* **Directions for this task**:
Turn the data into a Markdown table with columns Row and Text. Start at the line containing "Viewport: 1800px width, 975px height." and end at the end of the data, including both ends, and leave out the pictures and any blank lines.

* **Provided records**:
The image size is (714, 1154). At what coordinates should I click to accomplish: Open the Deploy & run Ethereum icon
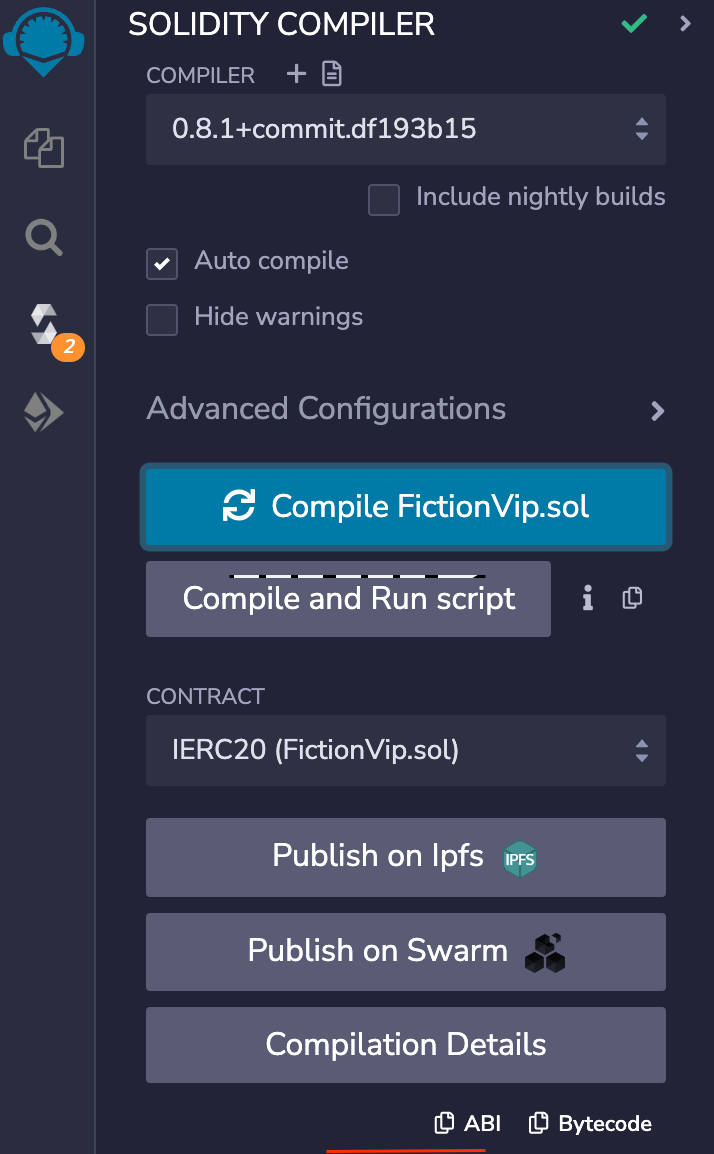44,412
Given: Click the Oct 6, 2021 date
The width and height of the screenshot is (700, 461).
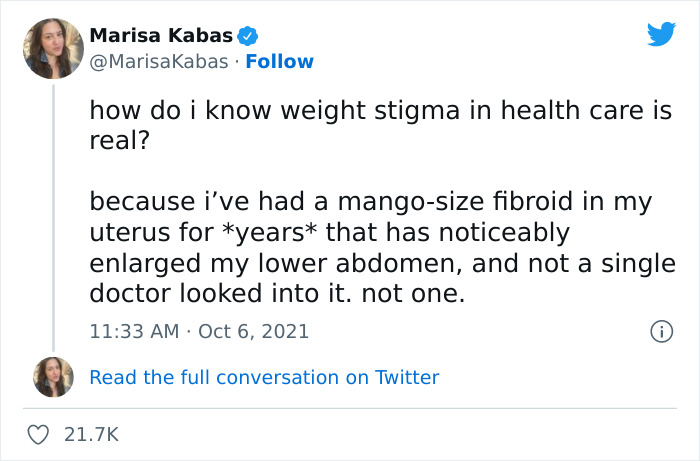Looking at the screenshot, I should tap(254, 331).
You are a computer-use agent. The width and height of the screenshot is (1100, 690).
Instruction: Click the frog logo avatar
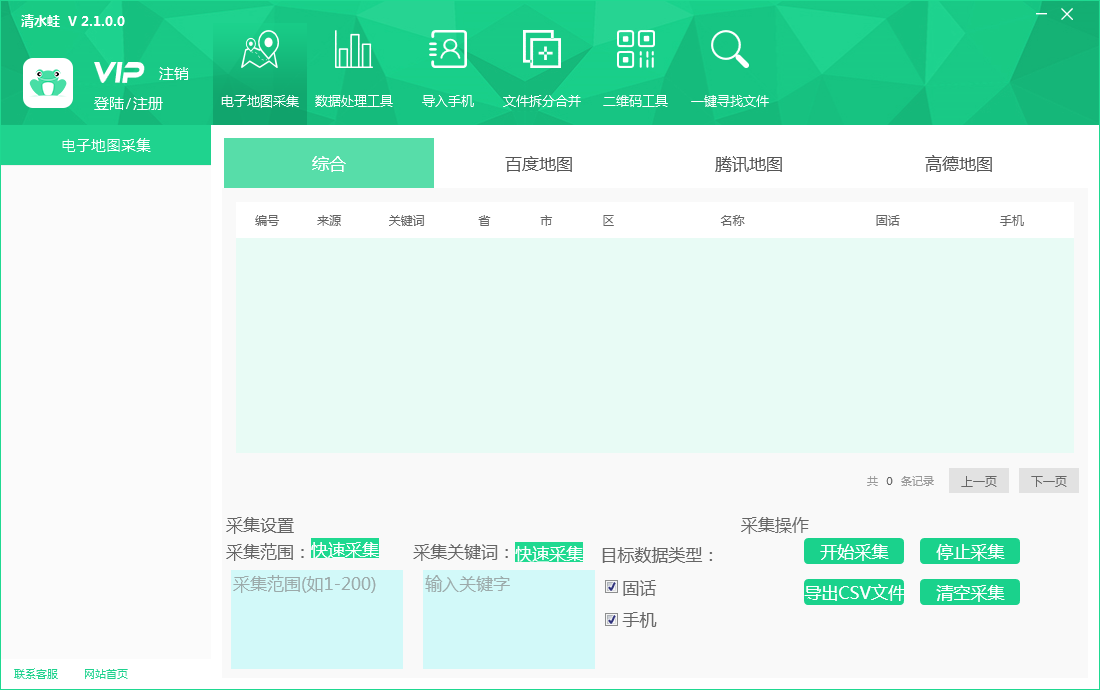tap(48, 83)
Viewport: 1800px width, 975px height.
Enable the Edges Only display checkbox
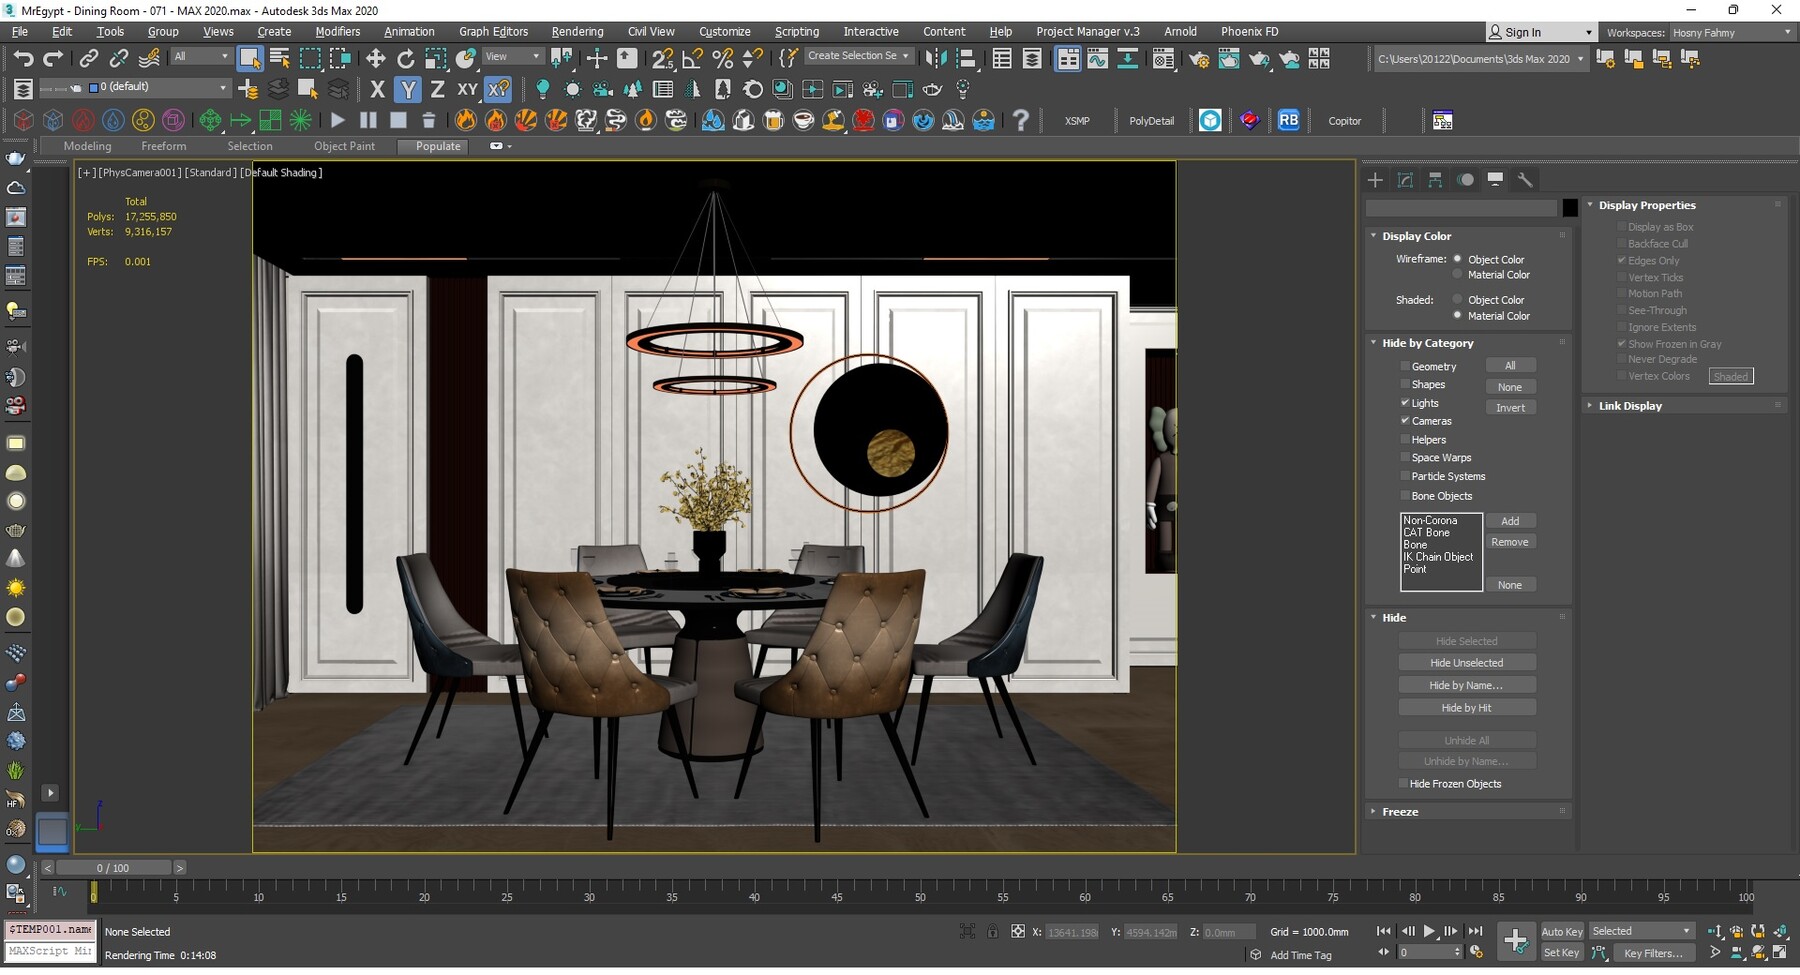(x=1622, y=260)
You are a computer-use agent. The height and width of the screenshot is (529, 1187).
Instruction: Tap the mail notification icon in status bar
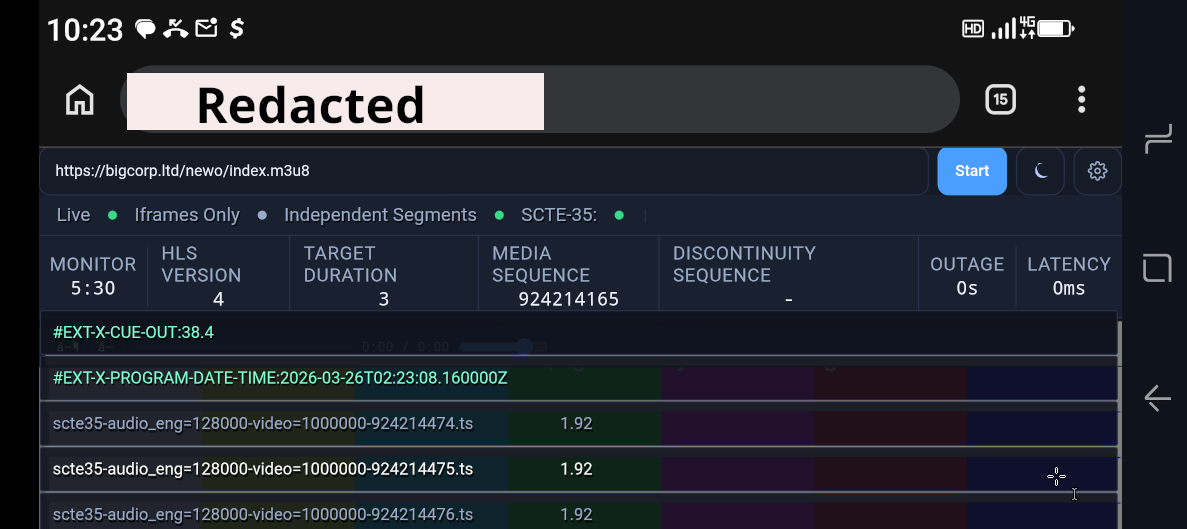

* **Full output**:
| Row | Text |
|---|---|
| 1 | Viewport: 1800px width, 975px height. |
| 2 | Enable the Edges Only display checkbox |
| 3 | (x=1622, y=260) |
| 4 | You are a computer-use agent. The height and width of the screenshot is (529, 1187). |
| 5 | Instruction: Tap the mail notification icon in status bar |